Source:VOATradcution et commentaires :Osvaldo Franque Buela
Le Forum Consensuel du Cabinda (FCC) est optimiste quant à la possibilité d'être bientôt en mesure d'avoir des contacts préliminaires avec le gouvernement pour les négociations de l'avenir du territoire, ont dit au programme Angola Fala So ,les deux principaux dirigeants de l'organisation.
Le Président Vicent Pena Pitra Yoba a parlé avec les auditeurs durant la première demi-heure du programme avant de poursuivre son voyage et la deuxième demi-heure ,Belchior Lanso Tati qui était en direct des studios de la VOA , le secrétaire général de l'organisation,.
Pena Pitra Yoba a déclaré que depuis sa création, le FCC a atteint "80 pour cent de ses objectifs", des consultations avec les différents groupes des Cabindais, mais le Forum Cabindais pour le Dialogue ( FCD) n'a pas encore répondu,et son nous attendons toujours la réponse du secrétaire d'État aux droits de l'homme Bento Bembe.
"Le FCD ne répond pas parce que son processus est un échec", assure Yoba Pena Pitra.
Durant le programme radiodiffusé, Belchior Lanso Tati a vivement critiqué l'organisation de Bento Bembe et lui a demandé d'expliquer "ce qui a été accompli avec le mémorandum d'entente de Namibe."
Belchior Tati a déclaré que la priorité de son organisation "est d'écouter ceux qui ne se reconnaissent pas au projet Bento Bembe," qu'ils accusent de violer les mêmes accords qu'il a négocié.
Le premier objectif, dit-il, est le dialogue interne pour parvenir à "une position de consensus."
Le FCC veut "créer les conditions pour des négociations" et c'est après qu'on pourra commencer de parler de la création d'une commission de négociation
Les deux fonctionnaires du FCC ont défendu la voie du dialogue pour résoudre le conflit du Cabinda sur la base du principe de l'autonomie, même si certains auditeurs ont exprimé des doutes.
"Je ne suis pas utopique, mais nous allons insisté dans la voie du dialogue", a expliqué Vincent Pena Pitra Yoba, pour qui "il n'y a pas d'autre moyen", at-il ajouté, en disant aussi être convaincu que "le MPLA va changer."
"Nous ne nous dépêchons pas," at-il dit, mais a souligné la nécessité d'un "dialogue ouvert."
Interrogé sur lesquels ils n'ont pas encore dialogué pour parvenir à un consensus, en tenant compte de la réussite des 80 pour cent de ses objectifs atteints, Yoba mentionné les besoins de «parler avec les autorités traditionnels."

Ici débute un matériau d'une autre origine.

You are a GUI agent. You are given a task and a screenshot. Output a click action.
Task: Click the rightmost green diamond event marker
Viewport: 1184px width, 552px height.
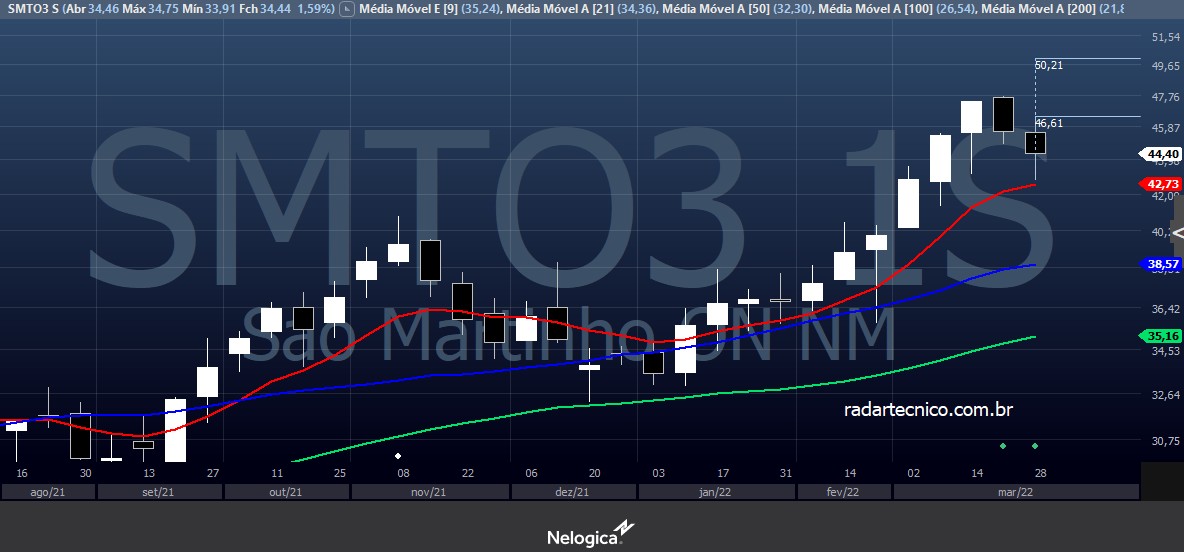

Le secrétaire général du Forum Consensuel du Cabinda, Belchior Tati, a vivement critiqué les institutions judiciaires angolaises au Cabinda, déclarant que dans le territoire "les juges sont tenus de se soumettre aux désirs des services de renseignement."
Dans le jugement comme dans le cas récent de l'activiste José Marcos Mavungo, "les faits ont été engendré par ces services."
Belchior Tati a également évoqué la condamnation des violations des droits de l'homme en Angola, en particulier la résolution adoptée récemment par le Parlement européen, affirmant que, en plus des convictions "doivent être prises des mesures tangibles pour se se faire sentir."
"Il est nécessaire de commencer de faire sentir les'élites du MPLA," at-il dit, en demandant au peuple de dire «assez».
Belchior Tati a appelé les Angolais à voter lors des élections de 2017 afin de virer le MPLA du pouvoir.